§ **Tâche à réaliser**
Rédigez la suite du texte sur le soufre du fioul des navires et le réchauffement, en reprenant après sa dernière phrase.

§ **Extrait fourni**
* * * *

Moins de pollution, mais plus de réchauffement ?
Une dernière « spécificité » actuelle pour le moins étonnante est notée par les climatologues. Il y a quatre ans, une réglementation internationale a permis de réduire de plus de 80 % la teneur en soufre dans le fioul utilisé par les navires. De manière ironique, ce progrès sur le plan de la pollution pourrait « expliquer en partie la hausse rapide des températures mondiales au cours des douze derniers mois »,
En effet, en s’accumulant dans les basses couches de l’atmosphère, les particules de soufre renvoient une partie du rayonnement solaire vers l’espace, diminuant d’autant la quantité qui nous parvient. Elles ont donc un pouvoir refroidissant pour notre planète. En les réduisant, on pourrait donc paradoxalement augmenter – de moins de 0,1 °C – la température, en particulier dans les régions très fréquentées par les navires (Atlantique Nord et Pacifique Nord).

* * * *

§ **Jeu de données**
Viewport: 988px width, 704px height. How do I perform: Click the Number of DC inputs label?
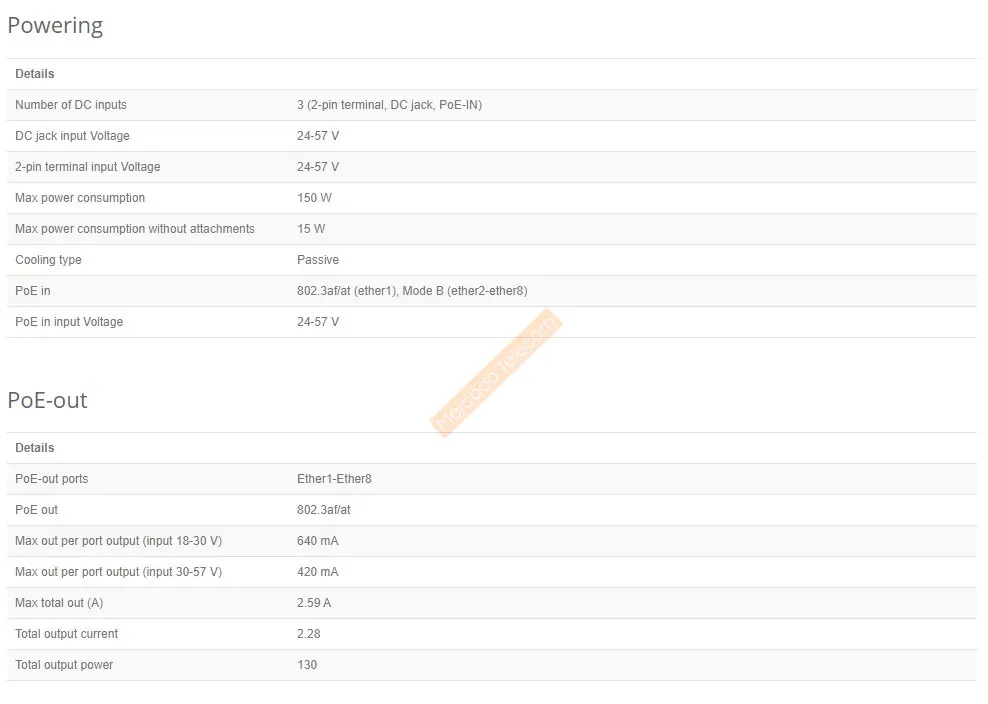tap(71, 105)
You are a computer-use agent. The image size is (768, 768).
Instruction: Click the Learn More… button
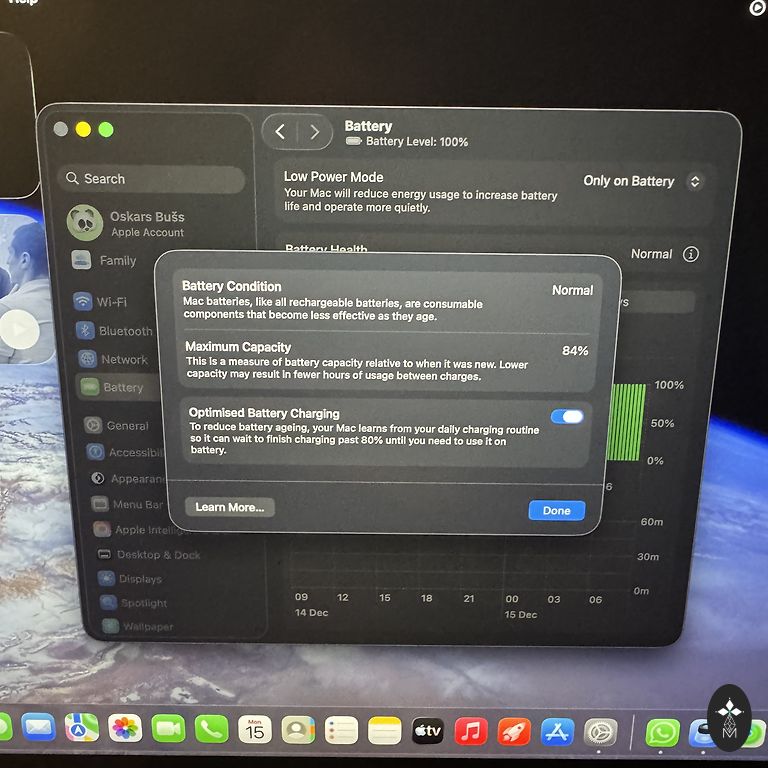[229, 507]
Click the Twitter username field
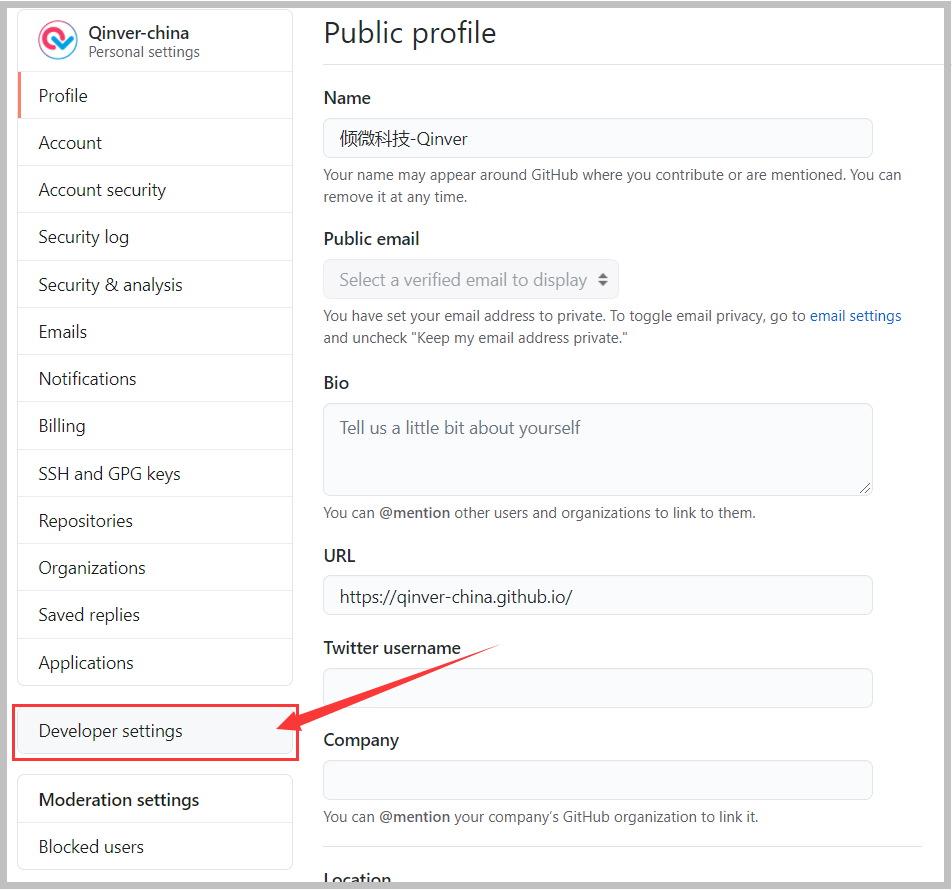The height and width of the screenshot is (890, 952). [x=597, y=688]
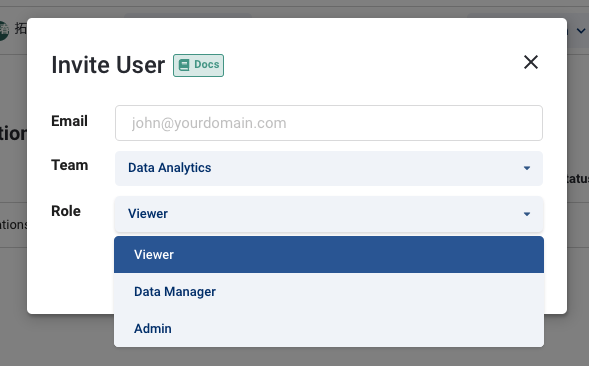The width and height of the screenshot is (589, 366).
Task: Click the Role dropdown caret arrow
Action: tap(527, 214)
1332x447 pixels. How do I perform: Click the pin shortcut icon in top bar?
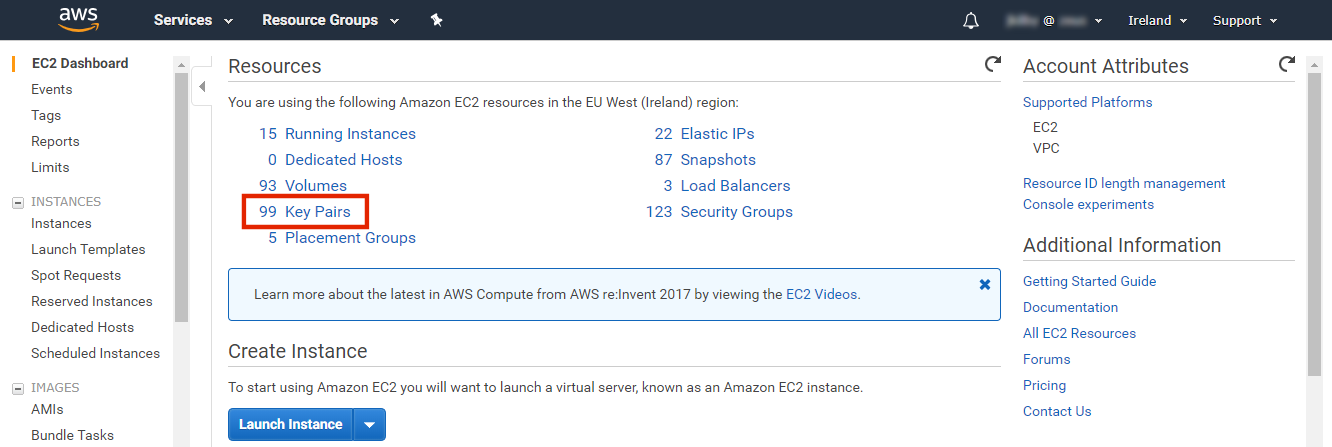(x=436, y=20)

* * * *

§ **Réponse attendue**
Et maintenant ?
« L’avenir est entre nos mains – une action rapide et décisive peut encore modifier la trajectoire de notre climat futur », souligne Carlo Buontempo, directeur du service Copernicus pour le changement climatique, dans le rapport 2024 des faits climatiques marquants.
Certains travaux évalués par le Giec montrent qu’il est encore possible de revenir sous ce seuil de 1,5 °C d’ici à 2100, même après l’avoir dépassé. Pour cela, il faudrait atteindre un zéro émission nette vers 2050, c’est-à-dire un état d’équilibre où la quantité de CO2 émise est équivalente à celle réabsorbée par les écosystèmes. Mais il faudrait aussi être capable de retirer du CO2 de l’atmosphère et le stocker de manière durable. « Ce qui pose de multiples questions de faisabilité, de coût, de risques, dit Valérie Masson-Delmotte. Ce n’est pas du tout certain qu’on en soit capable. »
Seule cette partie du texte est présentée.